I work in a public library, so I “check out” (little library humour for you there) a lot of gardening books. At this point, most of them I return after just flipping through them because I can tell I’m not going to get much out of them – not that they’re not good, but I’ve read enough gardening books to know most of the basics. (“You’ll need a spade!” “Composting is a good idea!” “Find out what zone you live in!”) It’s a rare book at this point that piques my interest enough for me to actually bring it home and read it.
This book is unique in that it does include that kind of beginner information, but also adds lots of non-beginner information in the mix. For example, I learned about some of the bad things about self-watering containers,the difference between coco and cocoa, and quite a few other things I didn’t know.

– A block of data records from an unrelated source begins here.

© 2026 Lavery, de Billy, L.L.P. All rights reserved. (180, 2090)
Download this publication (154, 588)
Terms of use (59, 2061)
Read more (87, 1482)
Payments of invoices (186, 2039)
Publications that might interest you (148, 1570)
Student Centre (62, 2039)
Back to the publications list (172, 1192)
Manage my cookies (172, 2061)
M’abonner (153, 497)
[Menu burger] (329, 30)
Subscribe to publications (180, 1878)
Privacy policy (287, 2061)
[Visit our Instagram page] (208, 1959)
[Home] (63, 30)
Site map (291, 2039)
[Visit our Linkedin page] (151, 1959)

Also, I love a gardening book that gives practical advice about why you shouldn’t plant edibles in those canvas shoe-hanging containers, in old pallets, or in rain gutters. Suck it, Pinterest!* Stop growing food in containers that are probably contaminated with lead and/or horrible pesticides just because it looks cute! Any author who takes a stand against this kind of nonsense goes in my good books (so to speak). (I know, enough with the book jokes. But you gotta understand, I’ve been saving them up for YEARS.)
*Pinterest, I’m sorry I said that. I still love you. I wish I could be more like you. But I can’t, because I’m a real person, and I have stuff to do. I can’t spend all my time scavenging for, like, charming old leather boots to plant annuals in.